Action item: An exact reproduction is needed of every line from the beginning of the data down to and including the line that contains "You are a GUI", minus the pictures.

Stored data entries:
══════

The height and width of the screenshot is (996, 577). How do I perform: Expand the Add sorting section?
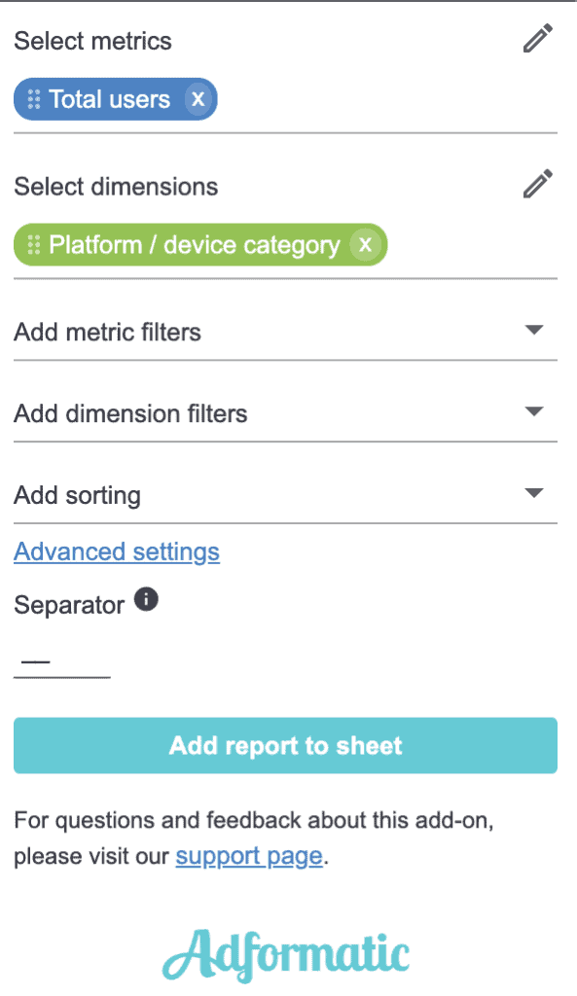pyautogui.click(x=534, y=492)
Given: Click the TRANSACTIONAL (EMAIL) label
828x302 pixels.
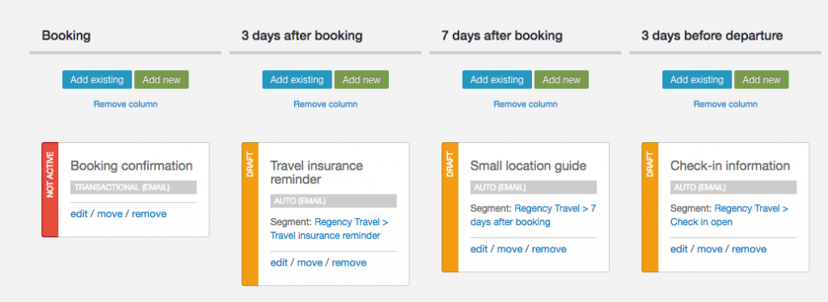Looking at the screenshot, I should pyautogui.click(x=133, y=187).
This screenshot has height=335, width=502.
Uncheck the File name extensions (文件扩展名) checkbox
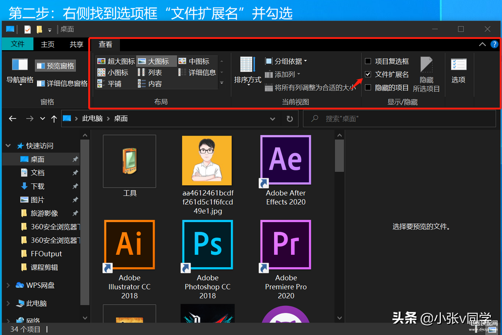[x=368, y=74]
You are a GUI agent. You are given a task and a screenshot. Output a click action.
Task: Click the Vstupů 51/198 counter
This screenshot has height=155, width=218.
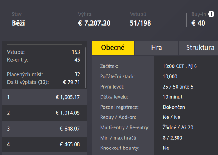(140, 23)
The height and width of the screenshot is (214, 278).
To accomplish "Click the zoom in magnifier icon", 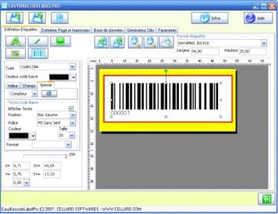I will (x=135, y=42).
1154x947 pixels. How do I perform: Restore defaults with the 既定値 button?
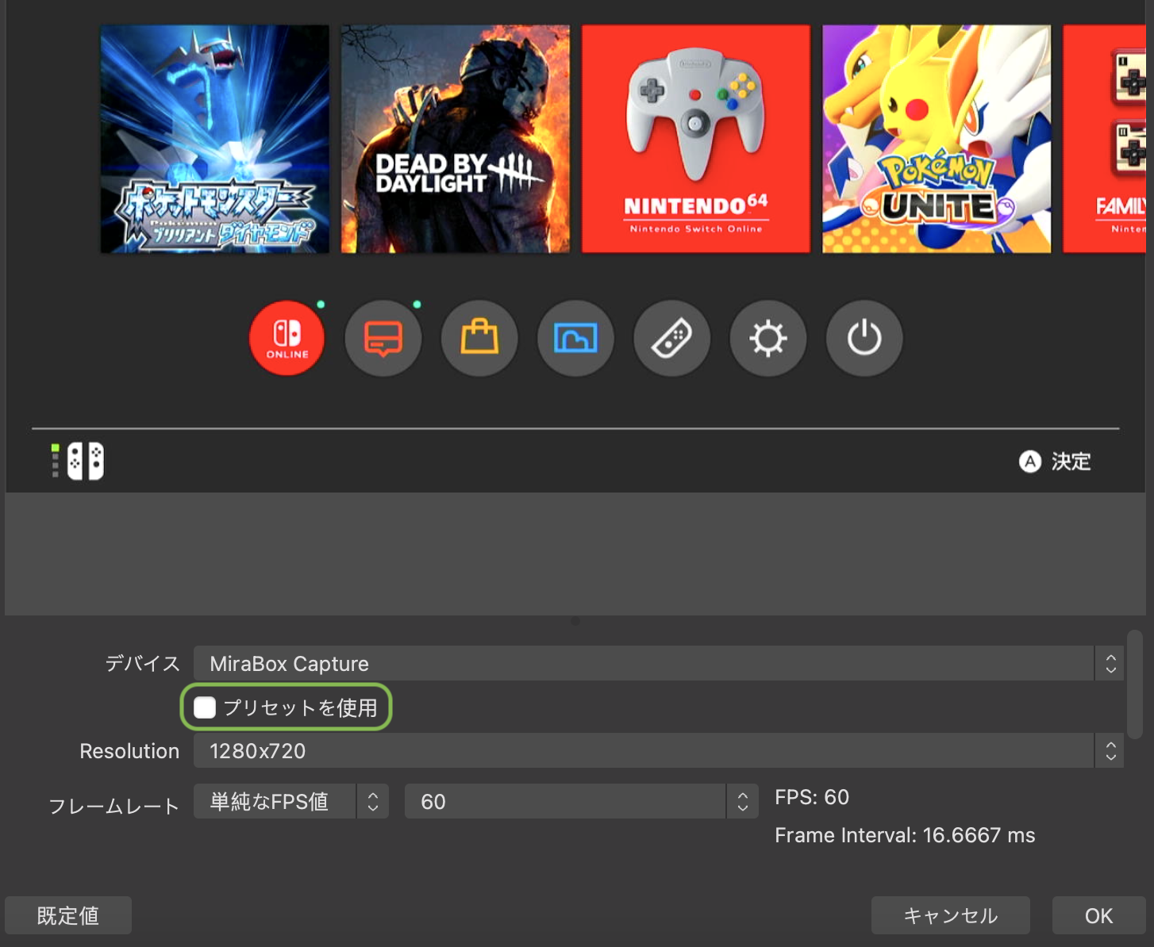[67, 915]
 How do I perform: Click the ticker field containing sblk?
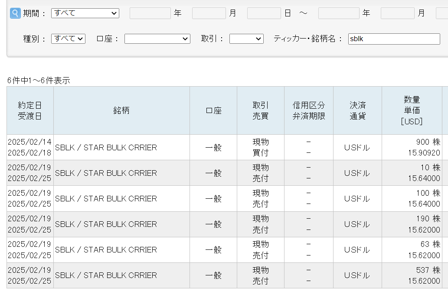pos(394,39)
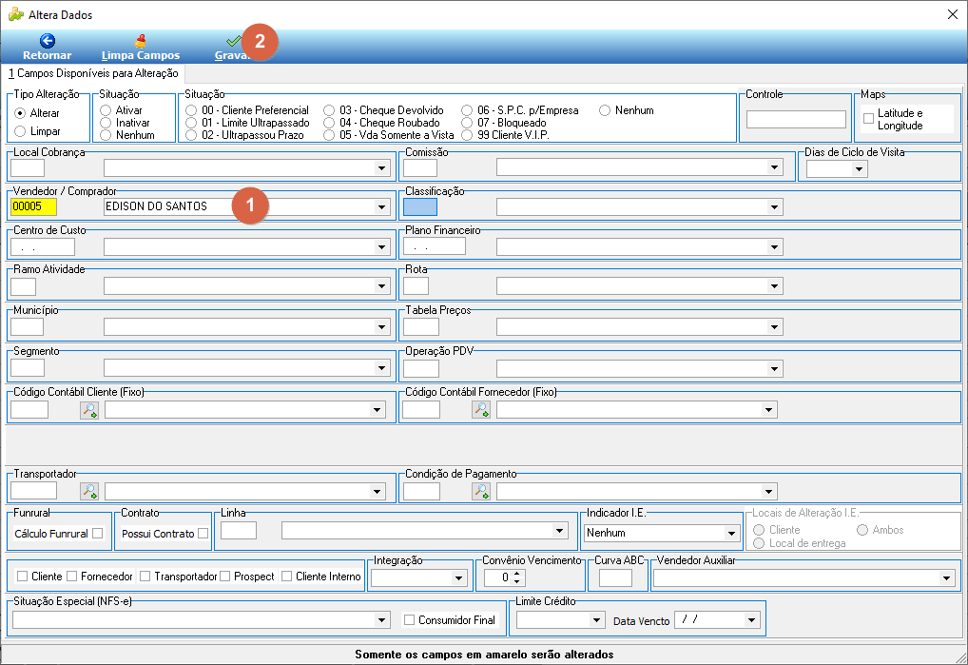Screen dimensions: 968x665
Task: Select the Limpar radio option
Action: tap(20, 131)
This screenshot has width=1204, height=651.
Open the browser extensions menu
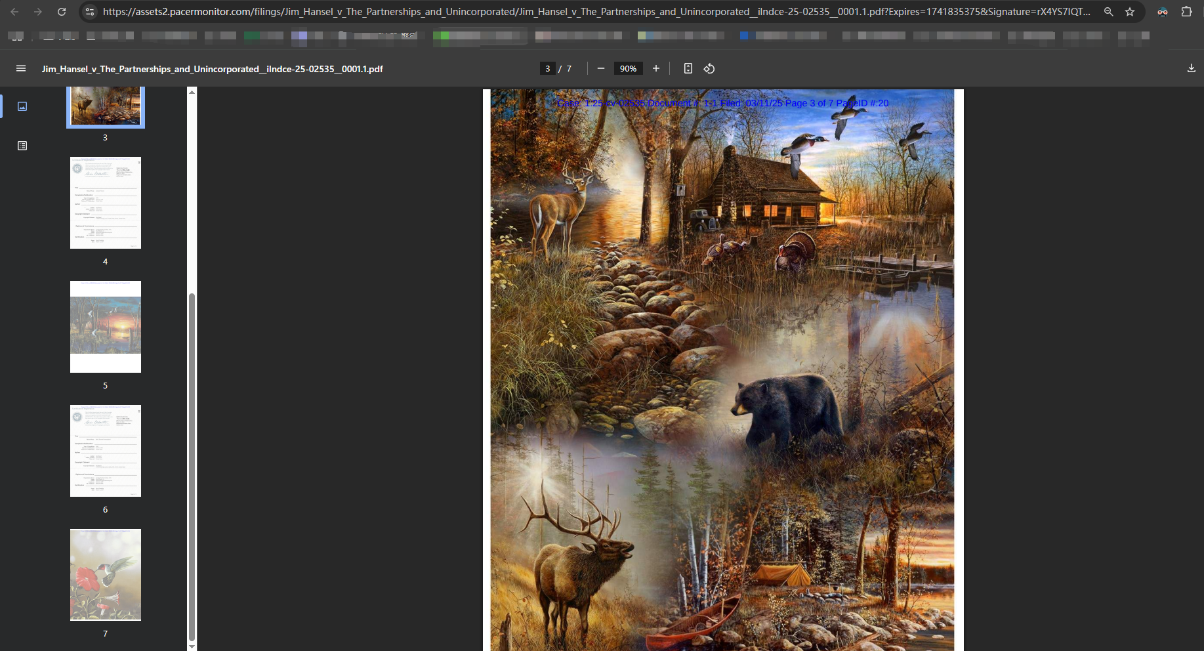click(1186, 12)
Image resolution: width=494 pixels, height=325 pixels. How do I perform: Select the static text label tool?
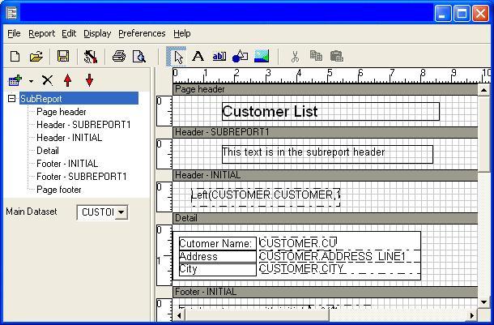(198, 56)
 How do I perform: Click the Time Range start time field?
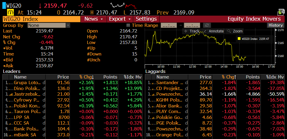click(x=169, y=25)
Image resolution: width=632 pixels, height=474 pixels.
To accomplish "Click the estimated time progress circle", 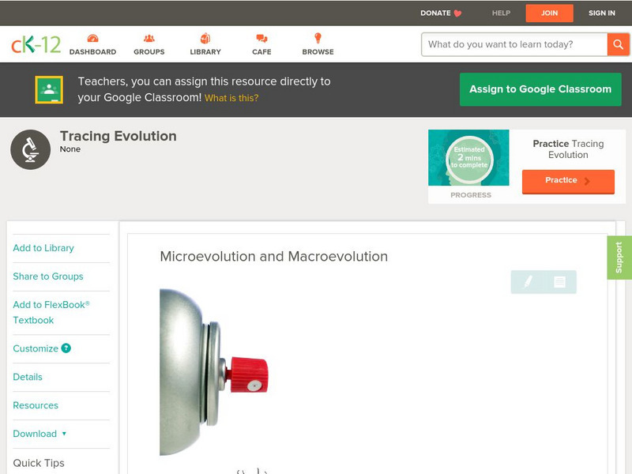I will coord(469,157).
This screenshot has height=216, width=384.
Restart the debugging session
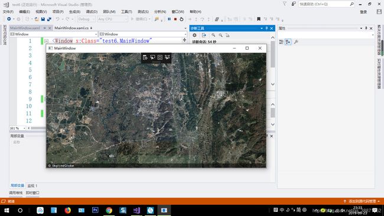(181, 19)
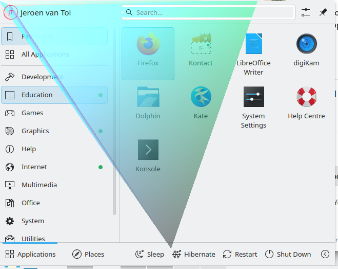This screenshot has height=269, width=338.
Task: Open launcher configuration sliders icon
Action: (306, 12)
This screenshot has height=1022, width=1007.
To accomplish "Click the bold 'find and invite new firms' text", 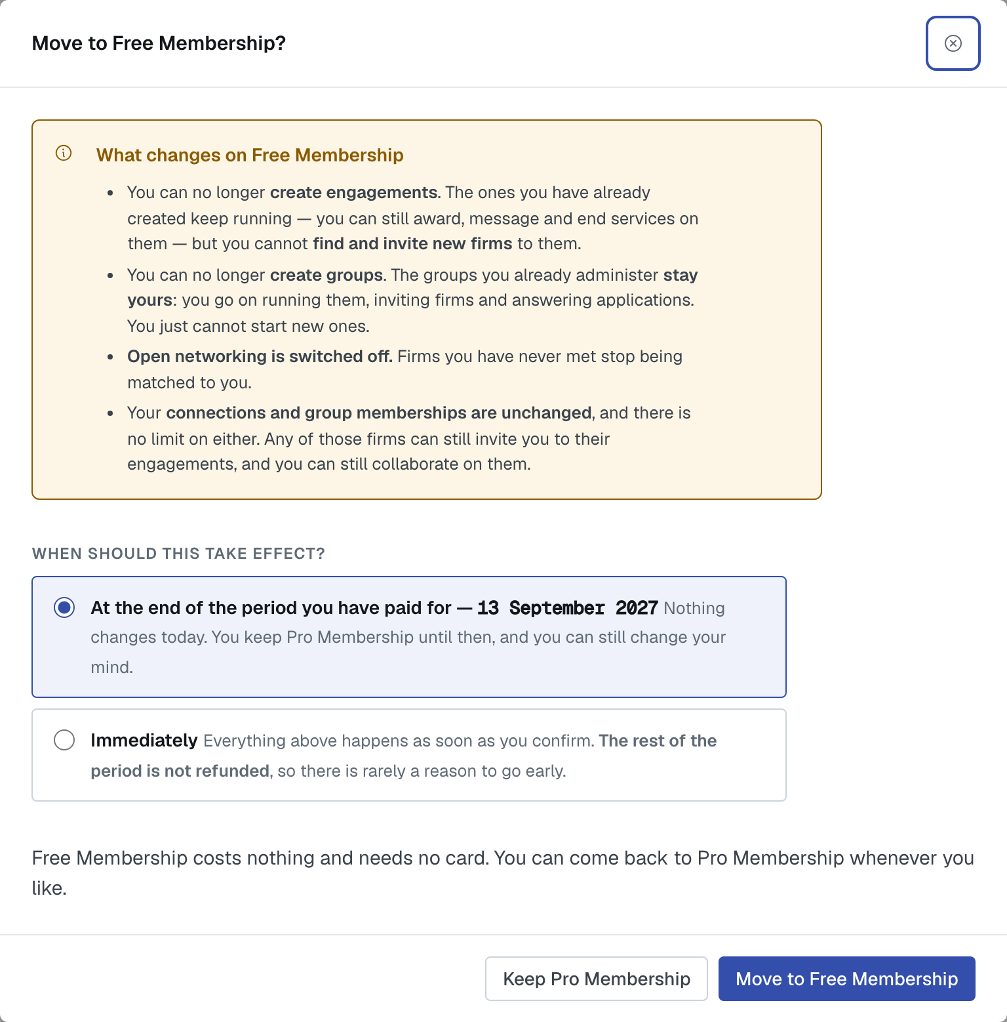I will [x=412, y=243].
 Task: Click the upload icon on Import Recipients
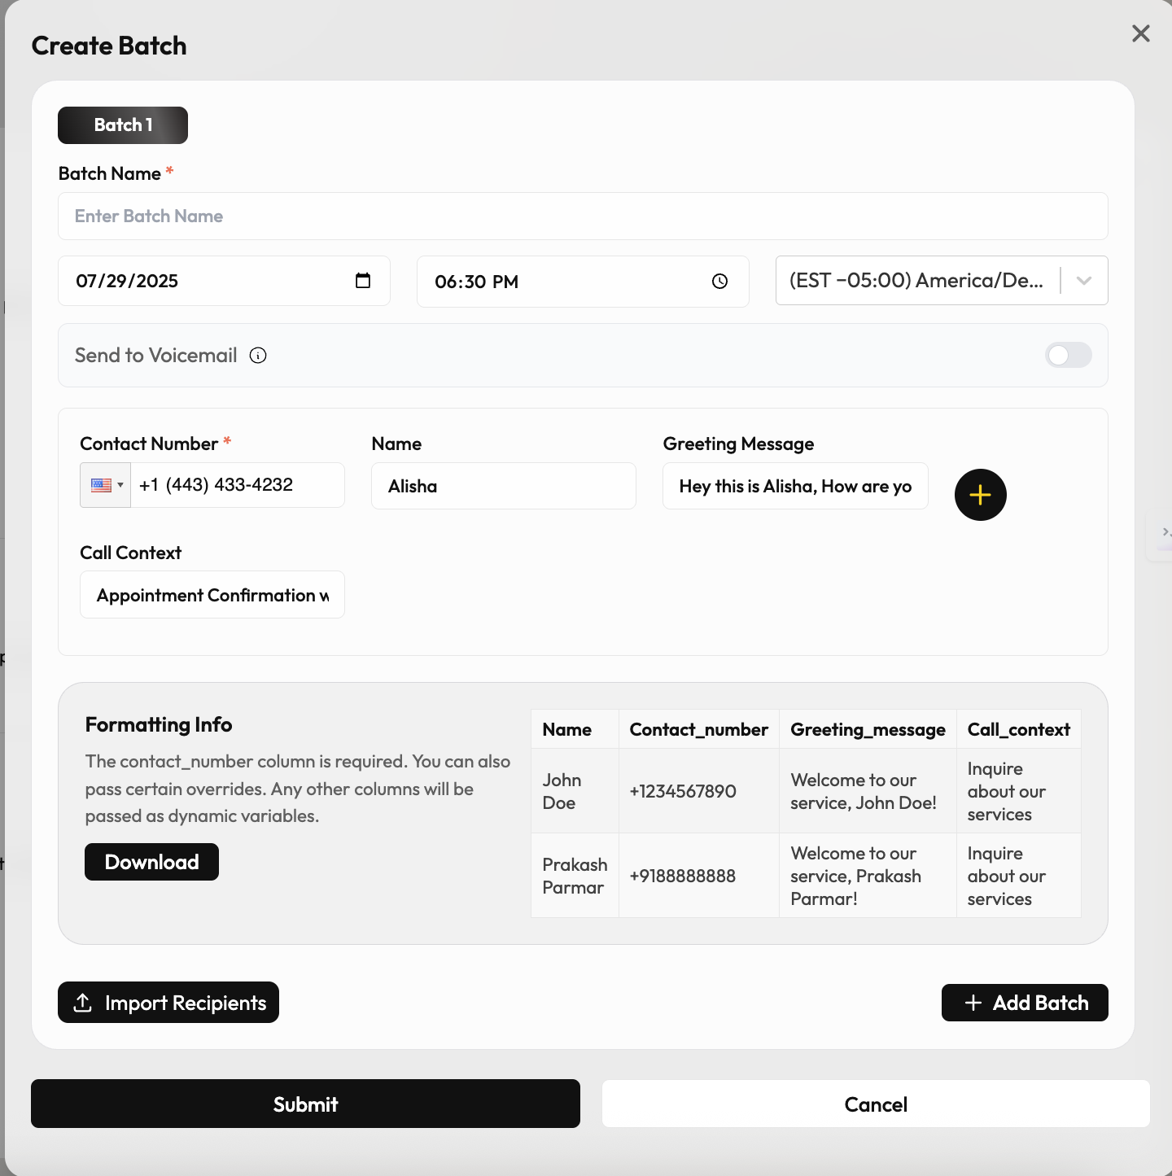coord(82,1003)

══════

Reply:
The height and width of the screenshot is (996, 577). How do I perform: Expand the Add sorting section?
pyautogui.click(x=534, y=492)
Given: Click the TRANSACTIONAL (EMAIL) label
828x302 pixels.
Looking at the screenshot, I should pyautogui.click(x=133, y=187).
This screenshot has height=335, width=502.
Uncheck the File name extensions (文件扩展名) checkbox
[x=368, y=74]
You are a GUI agent. You are given a task and a screenshot. Output a click action.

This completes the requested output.